Hirschhorn v. Hirschhorn

—In an action for a divorce and ancillary relief, the defendant husband appeals, as limited by his brief, from so much of an order of the Supreme Court, Queens County (Posner, J.), dated June 12, 1991, as denied his motion to dismiss the complaint for failure to state a cause of action.

Ordered that the order is affirmed insofar as appealed from, with costs.

On a motion to dismiss a complaint for failure to state a cause of action, the court must examine the four corners of the complaint and give the plaintiff the benefit of every possible favorable inference. As long as a cause of action exists, the complaint should not be dismissed for inartful pleading (Rovello v Orofino Realty Co., 40 NY2d 633). The court must accept the facts alleged in the complaint as true and then determine whether those facts fit within any cognizable legal theory (Klondike Gold v Richmond Assocs., 103 AD2d 821). Applying that standard to the case at bar, we find that on its face, the complaint states a cause of action for divorce on the ground of cruel and inhuman treatment pursuant to Domestic Relations Law § 170 (1).

It is well settled that a plaintiff seeking a divorce on the ground of cruel and inhuman treatment must demonstrate serious misconduct on the part of the defendant, not mere incompatibility or that the marriage is "dead” (Brady v Brady, 64 NY2d 339; Hessen v Hessen, 33 NY2d 406). The conduct complained of must be a course of conduct that constitutes calculated cruelty so as to render cohabitation "unsafe or improper” (Sanford v Sanford, 176 AD2d 932; Meyn v Meyn, 119 AD2d 644).
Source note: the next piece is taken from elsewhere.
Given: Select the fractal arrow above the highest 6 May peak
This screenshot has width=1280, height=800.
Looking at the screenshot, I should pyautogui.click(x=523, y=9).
*769In the instant case, the wife alleged with sufficient specificity and date references that, among other things, the husband tried to physically hang the wife by her feet; that in violation of a court order of protection the husband grabbed the wife, causing a contusion, and grabbed a daughter with force; that the husband was unsupportive of the wife when she was having surgery to remove a possibly malignant tumor from the nerve endings of her spine; that he ridiculed the wife in public; and that he forbade her from seeing her friend because the friend gave her "ideas”. Accepting the allegations as true for the purpose of the motion to dismiss, the wife stated a cause of action for divorce on the ground of cruel and inhuman treatment. Sullivan, J. P., Miller, O’Brien and Ritter, JJ., concur.